Liebe Leserinnen, liebe Leser,

das Bundesarbeitsgericht hatte sich zu dieser Frage im Anwendungsbereich des Betriebsverfassungsgesetzes bereits häufiger geäußert.2 Bis zur Entscheidung des Oberverwaltungsgerichts NRW war jedoch nicht abschließend geklärt, ob die Verwaltungsgerichte der Rechtsprechung des Bundesarbeitsgerichts folgen würden.

Die Frage ist für die Praxis von erheblicher Bedeutung, da nach den einschlägigen Personalvertretungsgesetzen (vgl. etwa § 69 Abs. 2 Satz 5 PersVG) eine mitbestimmungspflichtige Maßnahme als gebilligt gilt, wenn der Personalrat nicht innerhalb einer gesetzlich vorgegebenen Frist die Zustimmung unter Angabe der Gründe schriftlich verweigert.
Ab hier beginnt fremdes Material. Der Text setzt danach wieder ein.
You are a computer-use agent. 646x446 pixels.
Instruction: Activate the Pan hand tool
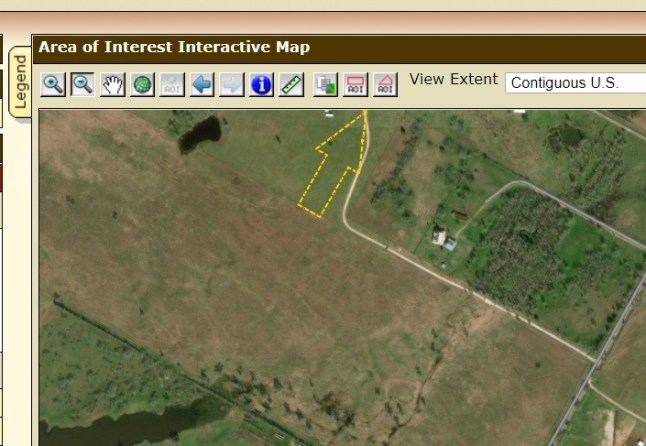tap(112, 85)
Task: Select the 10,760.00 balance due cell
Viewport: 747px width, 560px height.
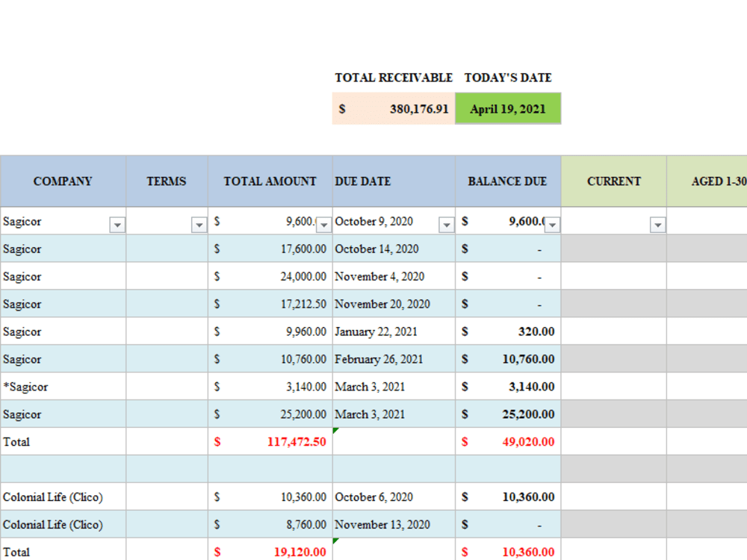Action: 507,358
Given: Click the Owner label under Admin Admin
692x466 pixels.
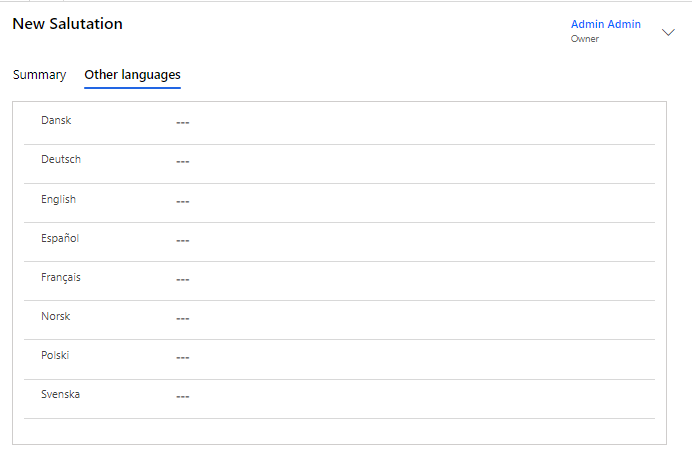Looking at the screenshot, I should [585, 39].
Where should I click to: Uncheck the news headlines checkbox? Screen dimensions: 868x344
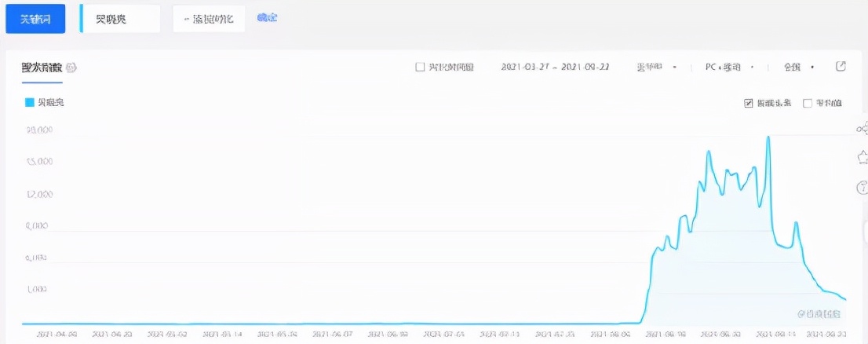(x=748, y=103)
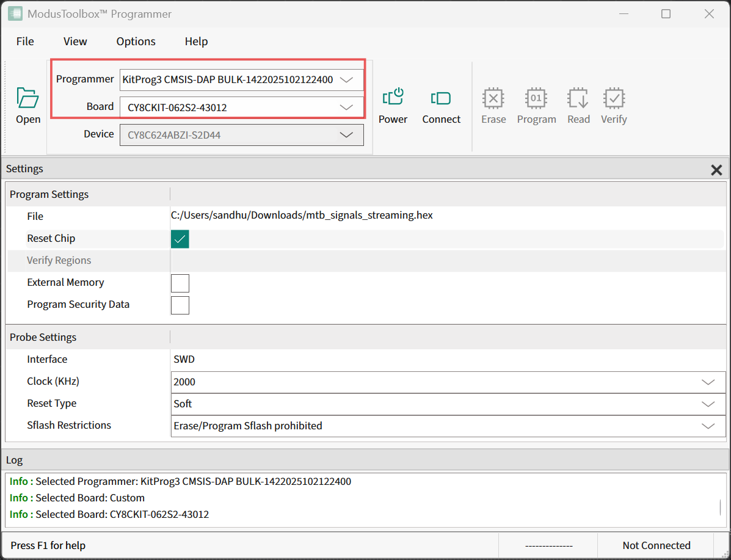Image resolution: width=731 pixels, height=560 pixels.
Task: Click the Read chip icon
Action: pos(578,98)
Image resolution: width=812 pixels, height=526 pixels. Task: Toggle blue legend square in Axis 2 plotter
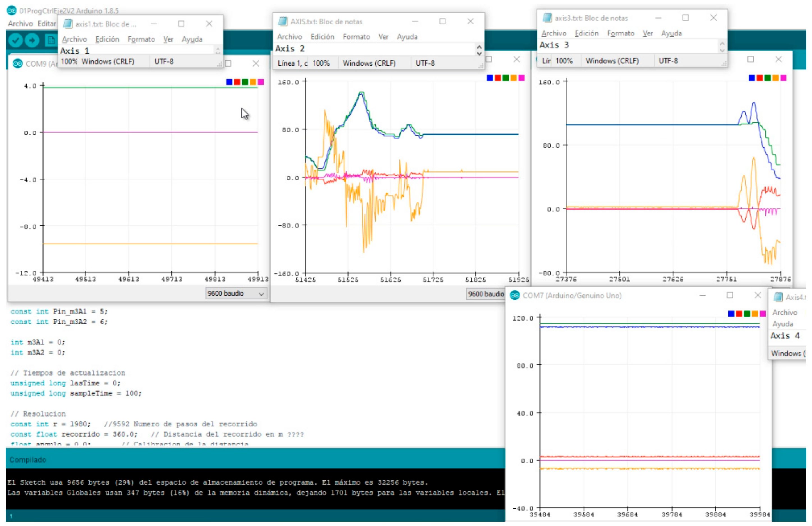pyautogui.click(x=490, y=78)
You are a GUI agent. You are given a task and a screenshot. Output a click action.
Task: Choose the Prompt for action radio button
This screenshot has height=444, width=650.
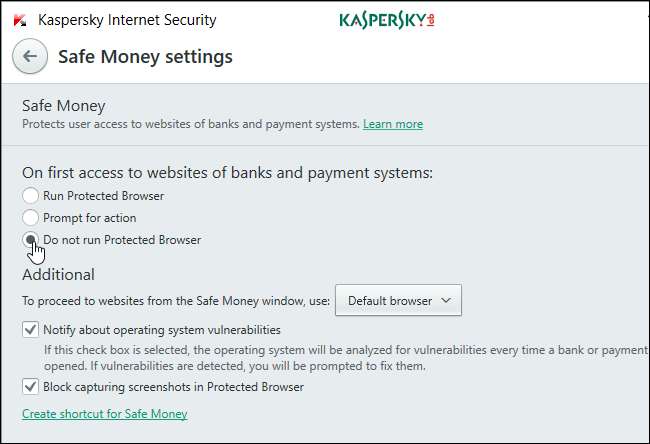[x=31, y=218]
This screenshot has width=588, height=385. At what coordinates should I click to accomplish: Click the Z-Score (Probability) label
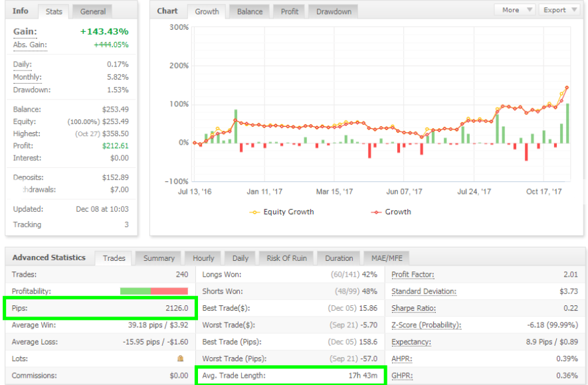pyautogui.click(x=426, y=325)
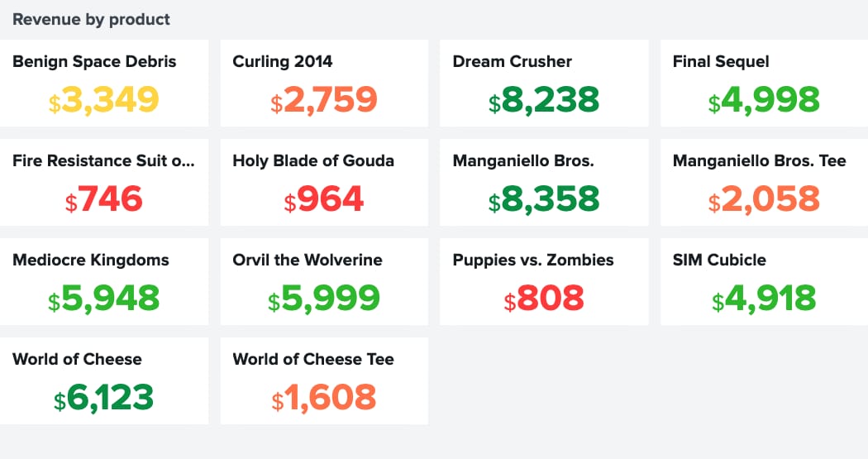868x459 pixels.
Task: Select the World of Cheese Tee tile
Action: pyautogui.click(x=324, y=381)
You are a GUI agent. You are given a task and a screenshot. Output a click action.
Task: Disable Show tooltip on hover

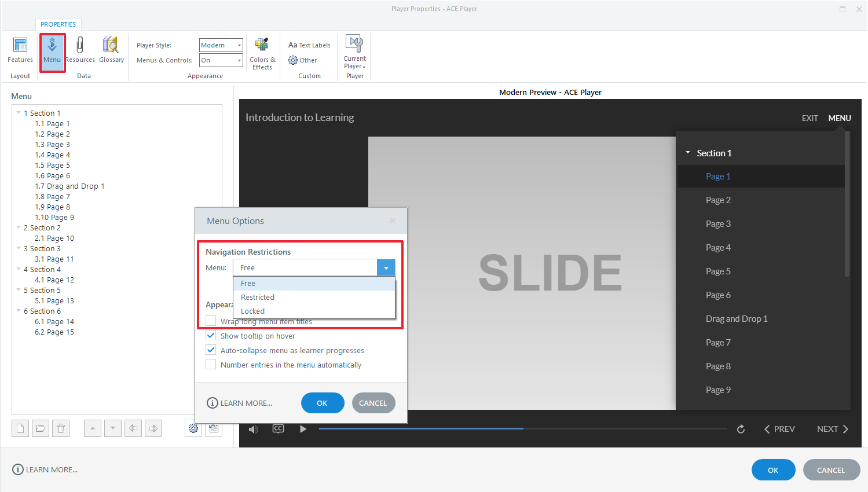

Eine ordnungsgemäße Zustimmungsverweigerung des Personalrats setzt damit voraus, dass dieser die von den Personalvertretungsgesetzen vorgesehene Schriftform einhält. Das BGB unterscheidet zwischen der gesetzlich geforderten Schriftform (vgl. § 126 BGB) und der durch Gesetz vorgeschriebenen Textform (vgl. § 126b BGB).

Soweit das Gesetz die Schriftform i. S. d.  § 126 BGB fordert, bedarf es grds. eine vom Aussteller eigenhändig unterzeichnete Urkunde, also ein Stück Papier mit einer lesbaren Unterschrift. Der Textform genügt hingegen jede lesbare Erklärung auf einem Datenträger, ohne dass es einer Unterschrift bedarf.

Kern der Entscheidung des OVG NRW:
Das Oberverwaltungsgericht NRW stellt ausdrücklich fest, dass § 126 BGB ausschließlich bei rechtsgeschäftlichen Willenserklärungen anzuwenden sei. Dies sind Erklärungen, die auf die Vornahme eines Rechtsgeschäfts gerichtet sind (z. B. Vertragsabschluss, Kündigung eines Arbeitsvertrages). Die Zustimmungsverweigerung sei allerdings keine Willenserklärung, sondern lediglich eine geschäftsähnliche Handlung, sodass der Anwendungsbereich des § 126 BGB gerade nicht eröffnet sei.

Damit gilt: Die Zustimmungsverweigerung bedarf zu ihrer Wirksamkeit lediglich der Textform des § 126b BGB!

Hinweis:
Diesem Formerfordernis wird genügt, wenn das die Zustimmungsverweigerung und die für diese maßgeblichen Gründe enthaltende Schreiben eingescannt und in der Form einer PDF-Datei als Anhang zu einer E-Mail dem Leiter der Dienststelle übersandt wird.

Damit dürfte eine wichtige Frage des Personalvertretungsrechts endgültig geklärt sein.

Ich hoffe, Ihnen hiermit geholfen zu haben.

Ihr Boris Hoffmann


 

1 OVG NRW, Beschl. v. 1.9.2015 – 20 A 1868/14.PVB -, PersV 2016, 63.
2 vgl. etwa BAG, Beschl. v. 1.6.2011 – 7 ARB 138/09 -, AP Nr. 139 zu § 99 BetrVG 1972.

 



Zu dieser Problematik allgemein vgl. Ballerstedt/Schleicher/Faber, Kommentar zum BayPVG, Art. 70 Rn 75 ff.